Today, Cuomo doubled down on the decision as Cornell reaches close to a third of this threshold. While the Ithaca campus has seen 82 cases, only 31 will count toward the threshold for shutdown according to state guidelines that would only count students residing on campus or taking at least one in-person class.
The governor reaffirmed his commitment to shuttering colleges that see large outbreaks in order to avoid community spread in college towns.
“It is going to happen, I am telling you that as I sit here — it will happen. 100 cases can happen very easily. You saw all the other colleges that have it,” Cuomo said in a briefing Tuesday. “It is going to be unequivocal, and as soon as the college has notice from any source they have to immediately report it.”
Like Cuomo, Cornell’s administrators also struck a pessimistic chord. In an email sent last week, President Martha E. Pollack warned that avoiding more than 100 cases in two weeks would be “extremely difficult.”
108 colleges across the country have already reported more than 100 cases, with seven New York State universities — including Cornell — also seeing outbreaks on their campuses. Out of these seven only State University of New York at Oneonta has been forced to transition online on Sep. 3, after their cases soared to nearly 400. The other six institutions have seen outbreaks, but have not breached Cuomo’s threshold of 100 cases in two weeks.
After a five day pause, Cornell’s COVID-19 dashboard was updated to report the “confirmed on-campus positives” that were mandated by New York State. It reports that the university has seen 31 on-campus positives since Sep. 2 — the first day of classes.

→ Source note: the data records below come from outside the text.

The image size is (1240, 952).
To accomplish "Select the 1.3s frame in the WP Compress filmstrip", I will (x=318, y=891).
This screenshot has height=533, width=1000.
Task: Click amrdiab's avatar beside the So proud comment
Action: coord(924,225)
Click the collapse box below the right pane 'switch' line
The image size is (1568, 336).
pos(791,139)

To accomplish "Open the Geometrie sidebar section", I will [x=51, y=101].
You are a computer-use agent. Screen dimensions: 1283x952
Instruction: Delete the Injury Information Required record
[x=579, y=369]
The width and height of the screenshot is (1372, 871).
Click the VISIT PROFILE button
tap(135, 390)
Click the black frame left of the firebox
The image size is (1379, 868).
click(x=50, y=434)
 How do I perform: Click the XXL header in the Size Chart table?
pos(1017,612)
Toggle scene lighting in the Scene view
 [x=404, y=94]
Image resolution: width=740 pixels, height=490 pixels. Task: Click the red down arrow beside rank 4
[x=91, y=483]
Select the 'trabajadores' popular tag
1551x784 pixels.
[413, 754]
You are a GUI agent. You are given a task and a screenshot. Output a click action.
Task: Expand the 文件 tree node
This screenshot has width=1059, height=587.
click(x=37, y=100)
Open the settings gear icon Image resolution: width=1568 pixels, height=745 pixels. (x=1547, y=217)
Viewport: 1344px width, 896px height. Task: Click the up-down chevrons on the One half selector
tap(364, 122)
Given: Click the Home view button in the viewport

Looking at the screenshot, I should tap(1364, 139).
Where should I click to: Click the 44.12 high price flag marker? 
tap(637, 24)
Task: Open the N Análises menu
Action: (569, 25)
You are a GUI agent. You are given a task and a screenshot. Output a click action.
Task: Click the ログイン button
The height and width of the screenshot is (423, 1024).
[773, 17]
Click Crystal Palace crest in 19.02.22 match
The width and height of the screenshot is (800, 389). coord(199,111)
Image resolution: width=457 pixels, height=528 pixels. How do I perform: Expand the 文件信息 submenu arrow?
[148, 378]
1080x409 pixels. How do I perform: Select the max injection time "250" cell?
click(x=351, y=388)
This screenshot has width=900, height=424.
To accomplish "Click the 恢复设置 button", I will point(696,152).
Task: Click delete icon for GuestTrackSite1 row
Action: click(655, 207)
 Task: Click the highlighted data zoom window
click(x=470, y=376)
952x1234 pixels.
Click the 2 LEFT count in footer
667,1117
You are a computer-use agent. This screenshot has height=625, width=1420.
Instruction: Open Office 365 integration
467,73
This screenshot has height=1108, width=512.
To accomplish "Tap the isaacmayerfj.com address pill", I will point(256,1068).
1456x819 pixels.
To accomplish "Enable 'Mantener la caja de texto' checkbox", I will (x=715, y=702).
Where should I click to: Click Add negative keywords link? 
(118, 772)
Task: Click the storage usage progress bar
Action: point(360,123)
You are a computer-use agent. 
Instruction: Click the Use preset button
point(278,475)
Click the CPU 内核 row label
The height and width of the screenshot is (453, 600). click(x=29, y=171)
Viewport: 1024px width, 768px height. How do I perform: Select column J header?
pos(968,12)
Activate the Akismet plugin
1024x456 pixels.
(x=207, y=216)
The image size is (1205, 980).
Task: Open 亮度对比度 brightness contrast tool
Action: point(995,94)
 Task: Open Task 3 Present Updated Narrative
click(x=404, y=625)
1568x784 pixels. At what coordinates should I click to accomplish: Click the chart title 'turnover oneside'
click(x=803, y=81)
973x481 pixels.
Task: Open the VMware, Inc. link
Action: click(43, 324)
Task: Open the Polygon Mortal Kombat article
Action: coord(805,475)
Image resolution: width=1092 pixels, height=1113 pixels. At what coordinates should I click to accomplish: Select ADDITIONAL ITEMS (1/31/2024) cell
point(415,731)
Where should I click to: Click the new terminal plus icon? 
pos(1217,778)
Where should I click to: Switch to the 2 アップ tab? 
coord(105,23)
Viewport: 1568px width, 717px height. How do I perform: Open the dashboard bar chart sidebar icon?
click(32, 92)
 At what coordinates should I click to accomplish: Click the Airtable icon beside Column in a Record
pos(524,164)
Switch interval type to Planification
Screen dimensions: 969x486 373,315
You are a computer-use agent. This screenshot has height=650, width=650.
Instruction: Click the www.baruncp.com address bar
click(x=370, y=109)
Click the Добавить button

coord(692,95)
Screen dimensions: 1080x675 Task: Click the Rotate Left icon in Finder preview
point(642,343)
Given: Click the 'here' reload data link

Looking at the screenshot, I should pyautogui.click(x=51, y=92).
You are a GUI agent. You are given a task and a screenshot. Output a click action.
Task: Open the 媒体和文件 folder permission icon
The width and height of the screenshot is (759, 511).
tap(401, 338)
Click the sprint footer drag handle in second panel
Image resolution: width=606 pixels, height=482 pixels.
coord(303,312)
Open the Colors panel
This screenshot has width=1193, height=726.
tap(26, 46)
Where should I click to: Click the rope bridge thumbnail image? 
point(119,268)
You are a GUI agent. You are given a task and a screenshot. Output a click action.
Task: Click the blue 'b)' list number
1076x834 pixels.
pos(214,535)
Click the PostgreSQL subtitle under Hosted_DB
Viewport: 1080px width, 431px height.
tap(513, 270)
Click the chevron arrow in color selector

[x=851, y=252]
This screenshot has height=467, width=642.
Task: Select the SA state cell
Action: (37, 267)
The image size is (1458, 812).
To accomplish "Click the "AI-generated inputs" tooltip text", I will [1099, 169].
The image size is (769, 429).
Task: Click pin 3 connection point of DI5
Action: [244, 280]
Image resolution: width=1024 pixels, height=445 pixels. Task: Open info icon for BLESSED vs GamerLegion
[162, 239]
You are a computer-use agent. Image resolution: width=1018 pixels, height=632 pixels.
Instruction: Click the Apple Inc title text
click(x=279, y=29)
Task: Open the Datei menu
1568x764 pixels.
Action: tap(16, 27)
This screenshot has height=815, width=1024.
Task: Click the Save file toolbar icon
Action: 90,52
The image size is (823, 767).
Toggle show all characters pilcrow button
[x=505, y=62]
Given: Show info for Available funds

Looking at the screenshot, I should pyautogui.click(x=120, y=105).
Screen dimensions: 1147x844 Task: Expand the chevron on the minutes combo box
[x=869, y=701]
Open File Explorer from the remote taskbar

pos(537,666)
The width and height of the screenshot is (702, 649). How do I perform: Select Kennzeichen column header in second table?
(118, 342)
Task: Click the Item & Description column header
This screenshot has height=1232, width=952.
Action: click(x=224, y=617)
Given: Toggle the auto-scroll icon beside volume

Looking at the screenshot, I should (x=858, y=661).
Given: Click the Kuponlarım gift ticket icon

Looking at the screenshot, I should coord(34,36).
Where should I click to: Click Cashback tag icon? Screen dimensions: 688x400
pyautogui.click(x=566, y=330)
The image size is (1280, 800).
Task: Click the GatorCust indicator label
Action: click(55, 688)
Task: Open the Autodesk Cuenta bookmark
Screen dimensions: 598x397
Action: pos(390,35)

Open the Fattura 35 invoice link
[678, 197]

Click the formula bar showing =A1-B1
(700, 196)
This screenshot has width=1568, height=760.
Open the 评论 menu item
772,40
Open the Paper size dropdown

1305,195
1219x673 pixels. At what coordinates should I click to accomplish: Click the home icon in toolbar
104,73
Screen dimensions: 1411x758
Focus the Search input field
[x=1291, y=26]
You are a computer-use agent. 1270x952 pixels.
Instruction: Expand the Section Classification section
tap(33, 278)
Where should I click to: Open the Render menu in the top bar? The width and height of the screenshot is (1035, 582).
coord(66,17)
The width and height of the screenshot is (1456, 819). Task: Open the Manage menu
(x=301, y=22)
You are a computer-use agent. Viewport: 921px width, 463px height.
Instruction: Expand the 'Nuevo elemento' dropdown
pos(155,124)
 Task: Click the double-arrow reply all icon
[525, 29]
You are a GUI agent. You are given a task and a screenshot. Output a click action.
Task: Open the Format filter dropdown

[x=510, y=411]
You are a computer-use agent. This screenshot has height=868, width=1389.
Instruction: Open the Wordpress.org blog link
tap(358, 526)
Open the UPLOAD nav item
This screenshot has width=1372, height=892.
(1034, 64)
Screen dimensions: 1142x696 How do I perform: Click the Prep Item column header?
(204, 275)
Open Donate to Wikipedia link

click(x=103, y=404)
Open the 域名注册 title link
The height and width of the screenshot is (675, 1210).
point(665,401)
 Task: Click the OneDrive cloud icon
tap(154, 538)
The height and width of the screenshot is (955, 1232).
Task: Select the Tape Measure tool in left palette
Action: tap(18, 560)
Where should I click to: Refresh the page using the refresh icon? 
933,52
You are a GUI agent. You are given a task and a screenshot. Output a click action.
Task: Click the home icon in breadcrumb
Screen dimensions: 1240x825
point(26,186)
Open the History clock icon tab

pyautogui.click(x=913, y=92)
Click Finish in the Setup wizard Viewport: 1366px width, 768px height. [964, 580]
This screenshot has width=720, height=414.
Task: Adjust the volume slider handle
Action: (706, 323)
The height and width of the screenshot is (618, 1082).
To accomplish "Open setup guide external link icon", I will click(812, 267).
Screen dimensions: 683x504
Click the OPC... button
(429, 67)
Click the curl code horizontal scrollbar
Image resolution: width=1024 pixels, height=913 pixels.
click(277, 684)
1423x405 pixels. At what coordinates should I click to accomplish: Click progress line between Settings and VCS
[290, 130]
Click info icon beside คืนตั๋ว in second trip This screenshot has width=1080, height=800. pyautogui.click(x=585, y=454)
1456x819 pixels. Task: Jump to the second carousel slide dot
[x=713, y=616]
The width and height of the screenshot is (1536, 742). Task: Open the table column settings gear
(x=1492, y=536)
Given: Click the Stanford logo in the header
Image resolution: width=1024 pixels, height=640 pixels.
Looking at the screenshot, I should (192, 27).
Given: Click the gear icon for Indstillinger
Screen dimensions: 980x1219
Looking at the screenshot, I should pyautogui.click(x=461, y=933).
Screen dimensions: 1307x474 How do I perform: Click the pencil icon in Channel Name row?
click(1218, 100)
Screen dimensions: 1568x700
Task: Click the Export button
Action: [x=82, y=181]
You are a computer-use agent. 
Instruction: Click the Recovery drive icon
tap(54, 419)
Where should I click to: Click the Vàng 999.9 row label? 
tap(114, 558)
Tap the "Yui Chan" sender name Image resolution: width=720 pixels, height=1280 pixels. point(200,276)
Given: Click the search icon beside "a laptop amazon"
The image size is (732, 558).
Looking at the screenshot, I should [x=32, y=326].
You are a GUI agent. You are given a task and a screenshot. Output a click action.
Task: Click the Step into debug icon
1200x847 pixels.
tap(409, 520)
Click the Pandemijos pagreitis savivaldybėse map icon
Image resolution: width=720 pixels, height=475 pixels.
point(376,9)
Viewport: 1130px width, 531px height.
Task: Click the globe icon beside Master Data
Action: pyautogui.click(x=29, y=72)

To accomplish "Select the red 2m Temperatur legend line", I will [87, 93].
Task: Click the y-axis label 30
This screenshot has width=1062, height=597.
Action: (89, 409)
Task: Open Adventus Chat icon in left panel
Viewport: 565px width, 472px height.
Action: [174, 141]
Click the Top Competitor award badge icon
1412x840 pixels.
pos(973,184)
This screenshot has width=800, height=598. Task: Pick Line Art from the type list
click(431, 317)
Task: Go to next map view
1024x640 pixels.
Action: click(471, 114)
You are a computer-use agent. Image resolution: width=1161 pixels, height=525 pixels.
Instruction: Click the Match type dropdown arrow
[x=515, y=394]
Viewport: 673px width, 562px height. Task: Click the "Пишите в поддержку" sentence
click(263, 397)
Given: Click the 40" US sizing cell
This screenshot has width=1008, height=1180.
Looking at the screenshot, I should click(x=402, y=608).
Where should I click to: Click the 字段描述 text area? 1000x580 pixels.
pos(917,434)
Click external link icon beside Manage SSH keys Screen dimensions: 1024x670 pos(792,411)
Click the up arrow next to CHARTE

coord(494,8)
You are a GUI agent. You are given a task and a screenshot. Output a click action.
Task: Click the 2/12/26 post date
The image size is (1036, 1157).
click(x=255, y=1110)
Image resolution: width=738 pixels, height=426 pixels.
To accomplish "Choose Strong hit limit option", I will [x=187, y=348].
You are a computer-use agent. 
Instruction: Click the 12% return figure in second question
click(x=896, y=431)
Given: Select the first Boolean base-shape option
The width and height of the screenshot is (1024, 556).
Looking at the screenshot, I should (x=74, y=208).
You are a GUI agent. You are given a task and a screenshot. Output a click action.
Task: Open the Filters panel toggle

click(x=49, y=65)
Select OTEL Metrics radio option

Cornell has reported 82 positive cases of COVID-19 in the past two weeks, but confirmed on-campus positives only account for students that are taking classes in person or living on campus, and faculty that are physically working on campus since the start of the semester.
Given that 50 percent of students live off campus and two thirds of classes are virtual, this change could significantly decrease the pool of students that could be counted toward the closure threshold.
“[The ‘confirmed on-campus positives’] shows the number of positive cases since the first day of on-campus activities (Sept. 2) among students living on campus or taking at least one in-person class, as well as among faculty and staff cleared to work on campus,” wrote Joel Malina, vice president for university relations, in an email to the Sun.
In planning to reopen campus, the administration initially created a self-imposed threshold to transition to online learning if there are more than 250 cases in two weeks.
The state’s regulation more than halved the bar for transitioning to virtual learning, which administrators saw as a challenge given Cornell’s size and its ambitious surveillance testing program.
“Because the limit of 100 applies to all universities with a population greater than 2,000, it sets a very high bar for large schools like ours,” wrote President Martha E. Pollack in an email to students. “And the challenge is even greater here because of our aggressive surveillance testing program. With frequent, universal testing, the program is designed to catch nearly every case of infection, including the many asymptomatic cases that would not be identified or counted with the more typical for-cause testing, or with a less aggressive surveillance testing program.”